* Extract to read:
-*-*-
Liz Clarke. The Star. 26 September 2002. Republished courtesy of Independent Newspapers (Pty) Ltd.
The green light has been given for the manufacture of three potential HIV/AIDS vaccines.

If they are safe and effective, they will bring the first glimmer of hope to a country devastated by the HIV/AIDS pandemic.

The fast-track life-and-death process has been been given a significant multimillion-rand boost after tests by some of the country's top scientists produced "promising data" during laboratory trials.

According to a South African Aids Vaccine Initiative (SAAVI) spokesperson, the vaccines will enter the manufacturing process and safety-testing phase as soon as possible.

Facilities in Britain and the United States, which can produce the products in a manner suitable for initial human clinical trials, are already being considered.

If the resultant vaccines are approved by United Kingdom's Medical Control Council and the US Food and Drug Administration, it could hold good prospects for a similar manufacturing process in South Africa.

At an HIV/AIDS vaccine conference held in Cape Town, the financial backing for the ground-breaking South African initiative was spelled out, with initial contributions amounting to R70-million.

The three candidate HIV vaccine products incorporate the genetic sequences of the South African strains of HIV (subtype C), the most prevalent strain in the region.

The scaled-up manufacturing process is extremely expensive, time consuming and technical. It involves bulk manufacturing, toxicity analyses to ensure product safety before human testing, and a rigorous documentation process for submission to regulatory authorities.

"We need to proceed as rapidly as possible to phase-one human clinical trials to test whether these candidate vaccines, and other promising candidate vaccines, are safe and of potential clinical benefit in preventing HIV infection or disease," says SAAVI director Dr Tim Tucker.
-*-*-
* Tasks to carry out:
a. Retype the part of the HIV vaccine article starting at "The fast-track life-and-death" and ending at "soon as possible.".
b. Summarize the HIV vaccine article in two sentences.
c. Decide whether each statement agrees with the HIV vaccine article, answering yes or no and quoting the deciding words: (i) the candidate vaccines use genetic sequences of the South African HIV strain; (ii) facilities in South Africa are being considered to produce the vaccines for the first human trials; (iii) the financial backing was spelled out at a conference in Johannesburg.

* Records provided:
-*-*-
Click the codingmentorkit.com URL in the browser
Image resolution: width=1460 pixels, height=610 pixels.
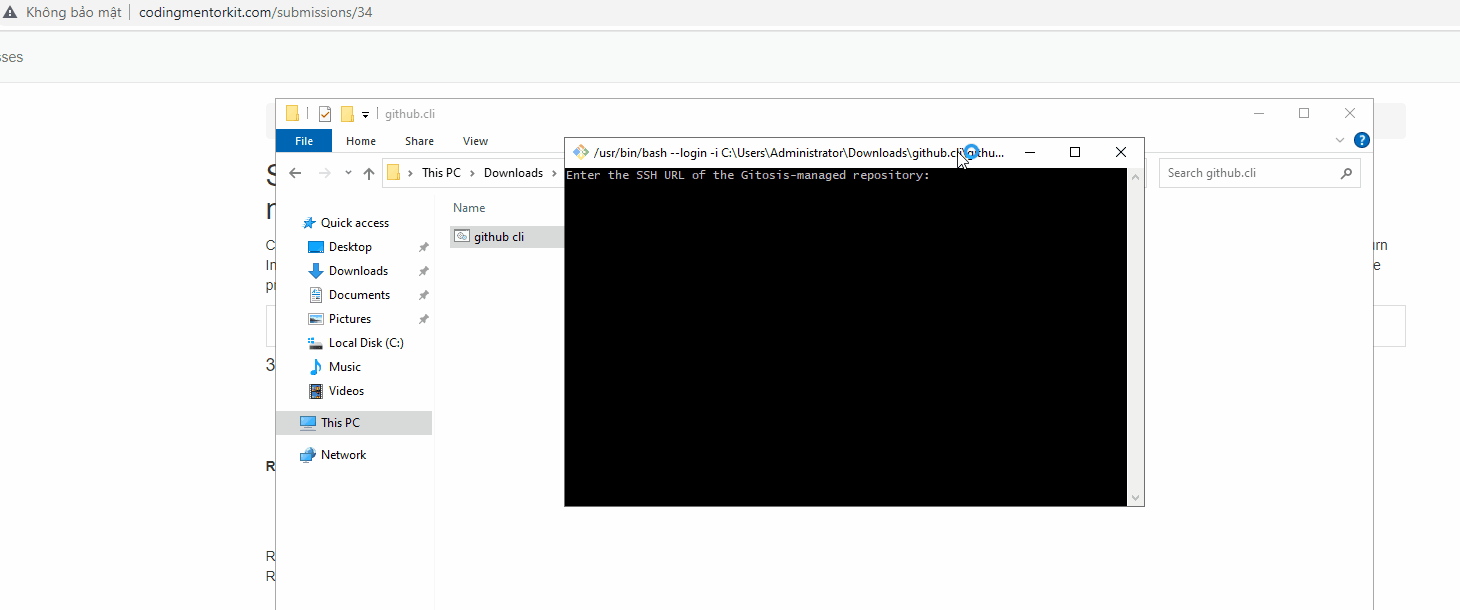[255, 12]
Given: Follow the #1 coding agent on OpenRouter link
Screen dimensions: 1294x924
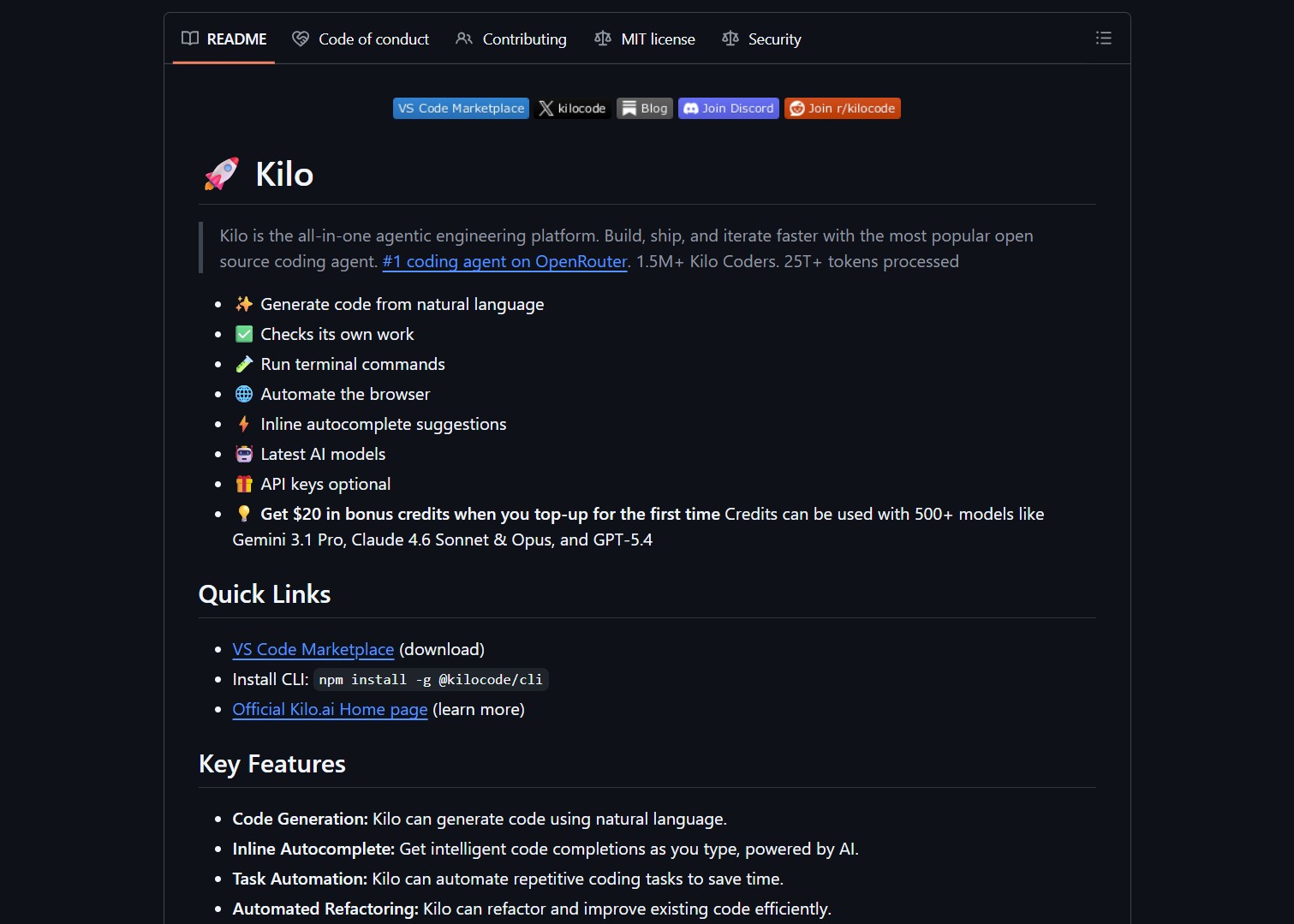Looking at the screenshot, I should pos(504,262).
-*-*-
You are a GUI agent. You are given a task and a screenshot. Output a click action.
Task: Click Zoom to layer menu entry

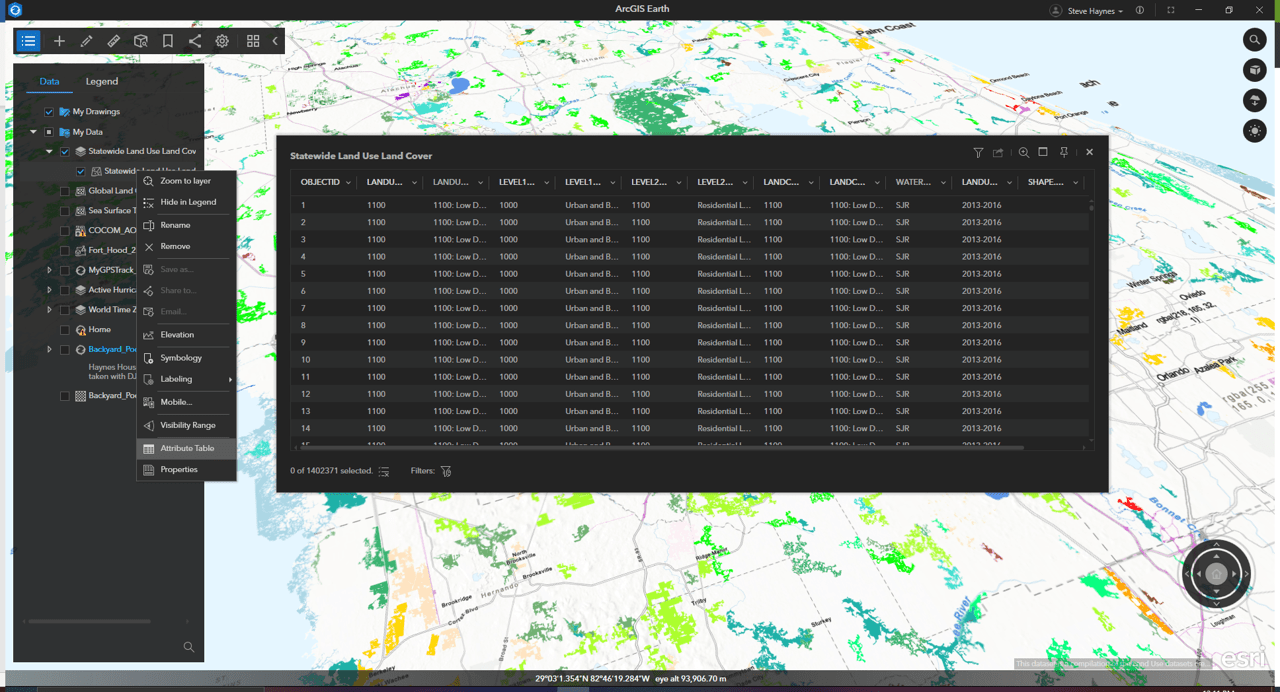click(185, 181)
-*-*-
* Exercise answers:
a.
The fast-track life-and-death process has been been given a significant multimillion-rand boost after tests by some of the country's top scientists produced "promising data" during laboratory trials.

According to a South African Aids Vaccine Initiative (SAAVI) spokesperson, the vaccines will enter the manufacturing process and safety-testing phase as soon as possible.

b. Three possible HIV/AIDS vaccines based on South Africa's subtype C strain have been cleared for manufacture after promising laboratory results, with initial contributions of R70-million. Facilities in Britain and the United States are being considered to make them for early human trials, which SAAVI director Dr Tim Tucker says should begin as rapidly as possible.

c.
(i) Yes: "The three candidate HIV vaccine products incorporate the genetic sequences of the South African strains of HIV (subtype C)"
(ii) No: "Facilities in Britain and the United States, which can produce the products in a manner suitable for initial human clinical trials, are already being considered."
(iii) No: "At an HIV/AIDS vaccine conference held in Cape Town, the financial backing for the ground-breaking South African initiative was spelled out"